# Eco-complete Substrate



## kastoner (Apr 21, 2008)

I have just ordered 3 bags of eco-complete substrate for my new tank. has anyone used this product? from what i"ve read it appears that it will be a good choice for my tank but I've never used anything but gravel and plastic plants before.


----------



## Bert H (Mar 2, 2004)

Eco is a fine product. It does tend to raise the kh of your tank for the first couple of months, so don't be surprised with that.


----------



## helgymatt (Sep 12, 2007)

Wonderful substrate. You will be very happy. I have it in both my 55 and 29 and along with good light, co2, and ferts my plans grow great!


----------



## kastoner (Apr 21, 2008)

I used a substrate calculator that I found in one of the threads and found that I didn't purchase enough and had to buy more. This can get pricey in a hurry. I hope I like the black substrate. It looks really good in books.


----------



## monkeyruler90 (Feb 27, 2008)

its really great when you're planting, it keeps the plants nice and tight. the only problem that i encountered with it was that i didn't get enough.
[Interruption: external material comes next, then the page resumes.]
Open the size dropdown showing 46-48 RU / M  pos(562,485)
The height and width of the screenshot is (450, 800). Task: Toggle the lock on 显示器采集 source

depending on where you live it can get a bit pricey with the shipping and not alot of places sell it locally. but good luck, its an amazing substrate and you'll be totally satisfied


----------



## matt_vasko (May 1, 2008)

It is very expensive. I have a 55 gallon tank and I've actually mixed both eco complete and regular black gravel. It seem to have settled well and gave me a little bit more depth. But I'm worried its not enough. What is the recommend depth for a planted 55 gallon tank?
Matt


----------